Achieving clean birth requires the application of skills by the care provider and the availability of a few essential supplies. For several decades clean birth kits (CBKs) have been recommended by many agencies as a means of ensuring those supplies. Early guidelines for birth kits were produced by the World Health Organisation (WHO), while more recent guidelines have been produced by the Programme for Appropriate Technology in Health (PATH). The WHO has supported CBK use as a means by which to explicitly "strengthen standards of cleanliness" in home deliveriesand within health facilities that lack the capacity to sterilize equipment.

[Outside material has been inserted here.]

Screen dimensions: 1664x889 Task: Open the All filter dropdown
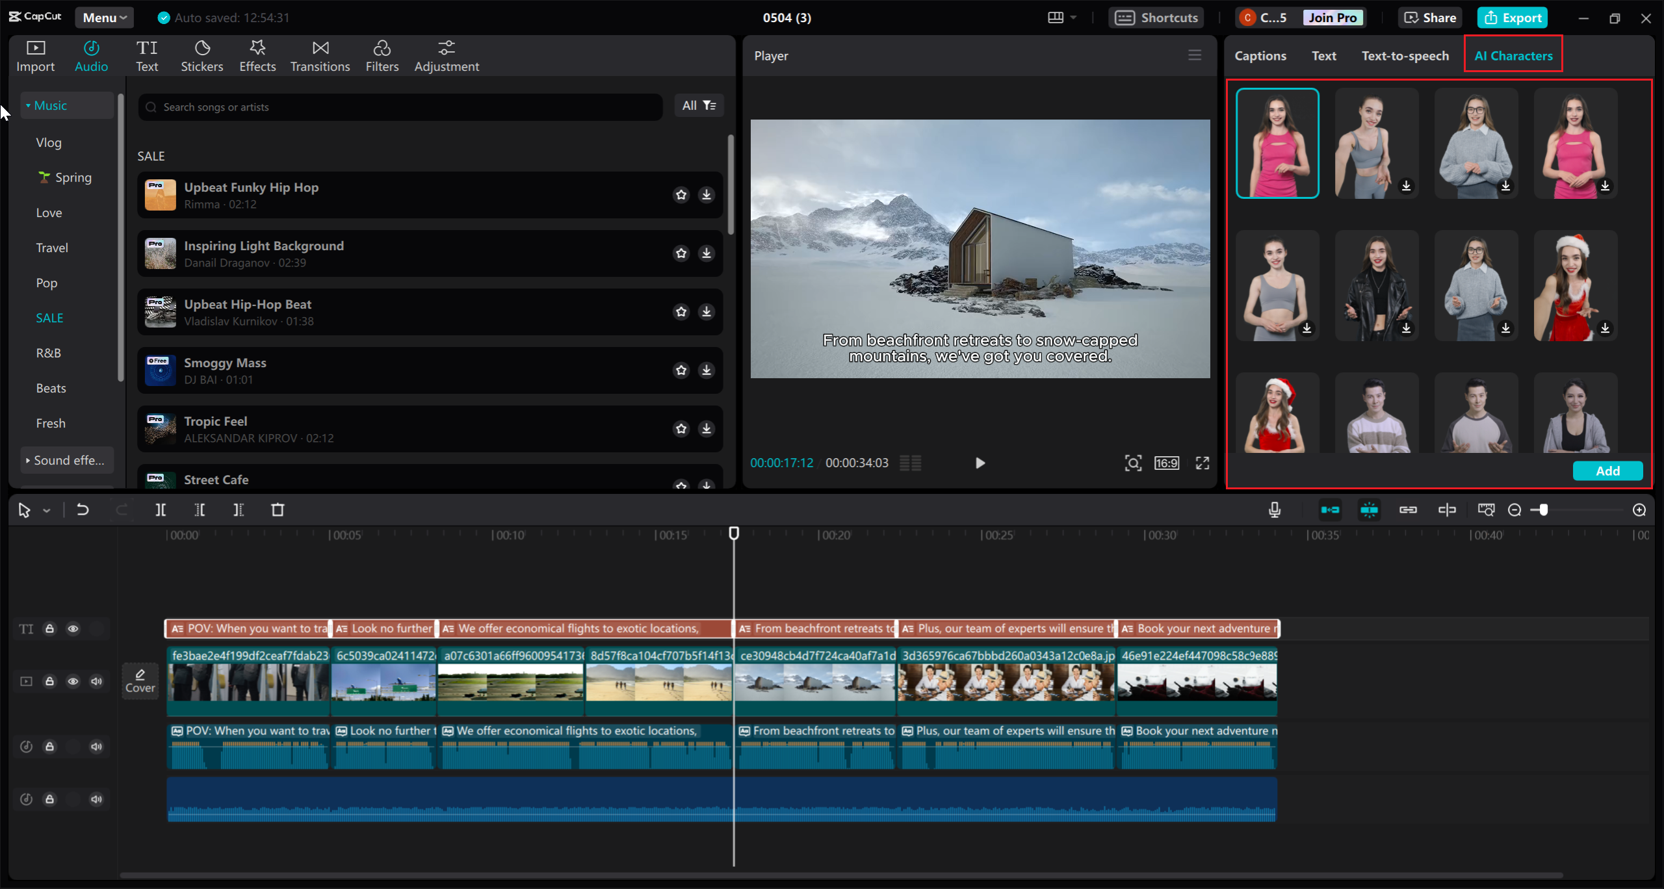699,105
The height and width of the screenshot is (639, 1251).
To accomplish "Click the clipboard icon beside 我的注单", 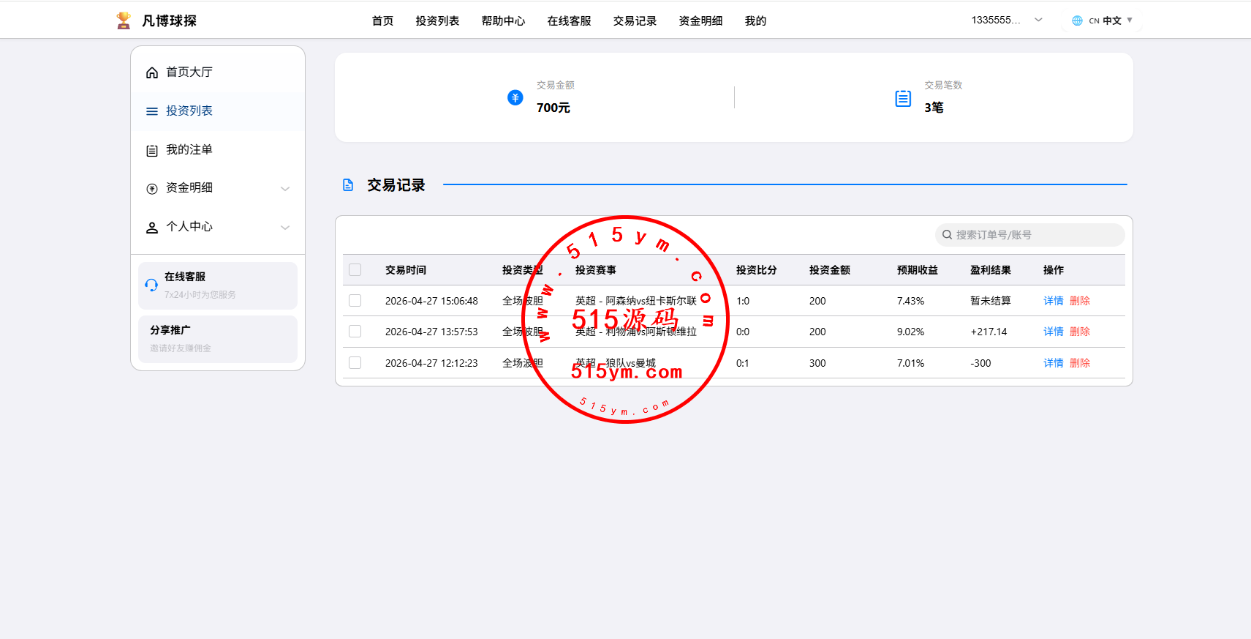I will tap(152, 150).
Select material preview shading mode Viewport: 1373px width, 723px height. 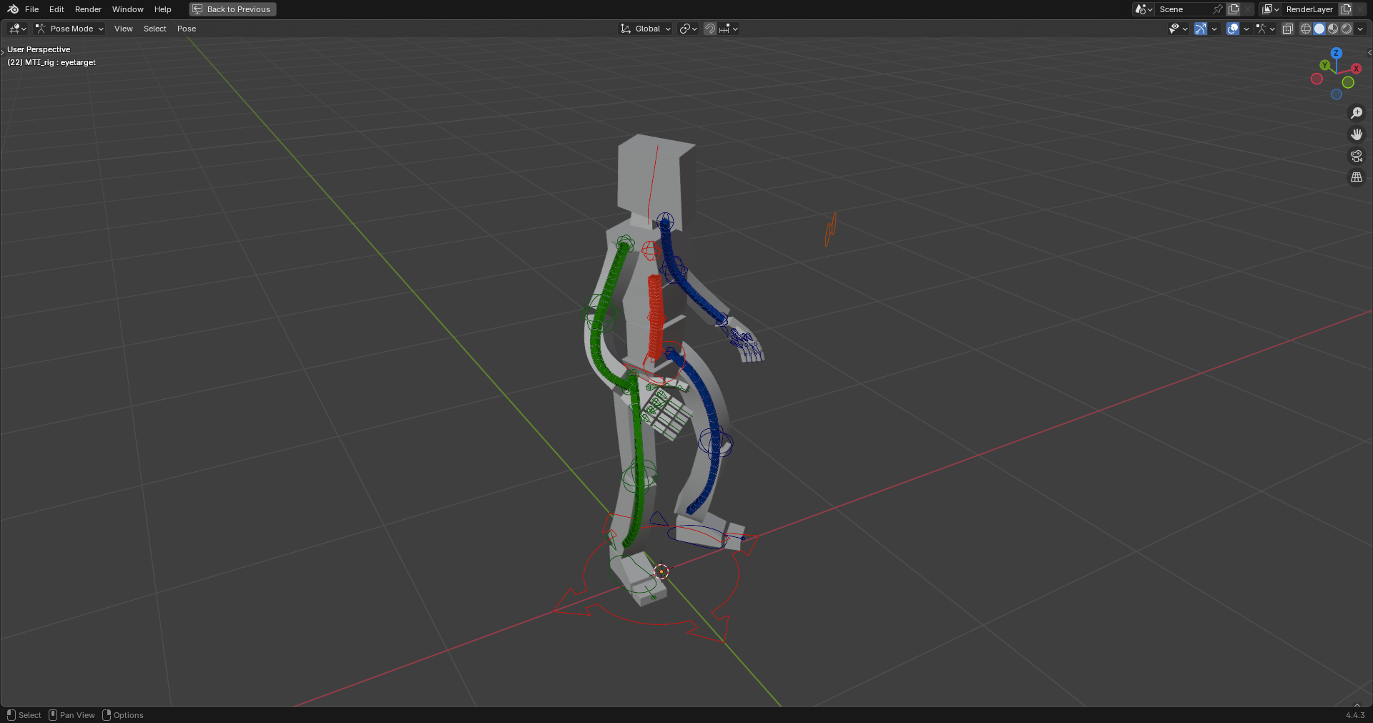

It is estimated that clean birth practices at home would reduce maternal mortality from infections by a median of 20%, and neonatal mortality from tetanus by 30%, and other neonatal infections by a median of 15%. If a skilled attendant was present at a home birth, clean delivery practices could reduce maternal mortality from sepsis by a median of 35%, mortality from neonatal infections by a median of 23% and from tetanus by 35%. In a facility, clean deliver practices were estimated to reduce maternal mortality from sepsis by 55% and neonatal mortality from infections by a median of 27% and from tetanus by 38%.
The purpose of this decision support tool is to provide a practical tool, which is based on the available data. It is intended for use by decision makers at national and sub-national level, specifically those planning the overall strategy for care at birth, which would include moving births into facilities and improving supply and demand of commodities at the lowest level of community and facility health care.